In this case, it can be smart to tap a personal loan. “Personal loans can be great because they allow you to consolidate your multiple debts and potentially lower the interest rate you’re paying,” says Maggie Germano, the CEO and founder of Maggie Germano Financial Coaching. “I’ve had clients that have four- five credit cards to pay off, and the multiple bills and varying interest rates stress them out and make it more difficult to manage. Taking out a personal loan allowed them to transfer five accounts into one and have one lower interest rate. This saved them money and stress over the long term.”

Using them for some other kinds of debt can make sense too, says Chantel Bonneau, a wealth advisor with Northwestern Mutual: “You might consider a personal loan if you are in a bind and no other option – for example an unavoidable medical bill.”

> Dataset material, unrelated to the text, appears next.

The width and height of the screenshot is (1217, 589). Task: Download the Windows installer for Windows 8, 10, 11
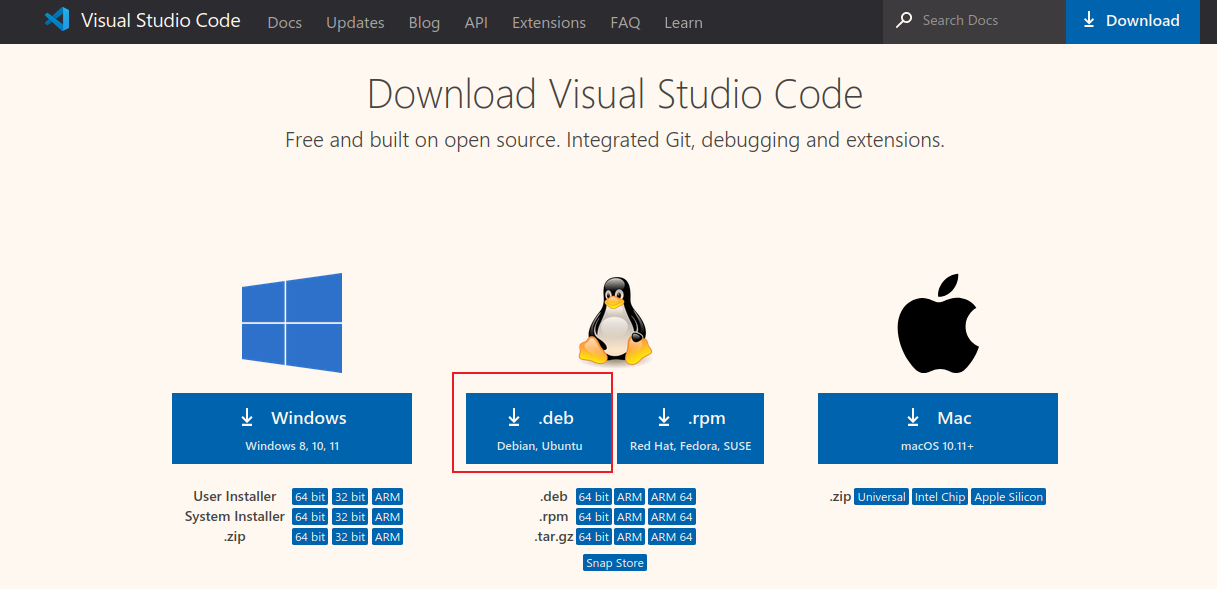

To do this smartly, be sure that the interest rates the personal loan is charging are lower than the interest rates on your debt — and consider the fees charged by these loans (including potential origination fees and prepayment) into the total cost. And, says Luthi, “make sure you consider all your options before you fully commit. For example, there are some credit cards that offer 0% APR promotions … Some of these cards offer close to two years with no interest.”

A home improvement project: Luthi says it can make sense to use a personal loan to finance a renovation on a home you own. Indeed, renovations can add value to your home — such as these projects, all of which cost $1500 or less. Still, before you opt for a personal loan, Luthi says you should “consider other ways to finance your purchase … For example, do you have time to save up for a home improvement project?” And, he adds, “if you do choose to go through with a personal loan, make sure to shop around and compare loans from several companies. Some lenders even allow you to get a look at your interest rate before you officially apply.”

Bottom line: No matter what reason you opt for a personal loan, perhaps the biggest reason personal loans can be detrimental to Americans is that those who already have the most trouble paying down their debt are the ones who are often most likely to turn to these loans for help. “If you think you may have a similar problem in the future (during repayment of this loan) then it’s generally not a good idea to take out the loan because defaulting will only get you in worse financial trouble then you already believe you’re in,” says White.

Or, as Germano puts it, “Personal loans [can be] a helpful bandaid but they won’t solve the deeper issue at hand.”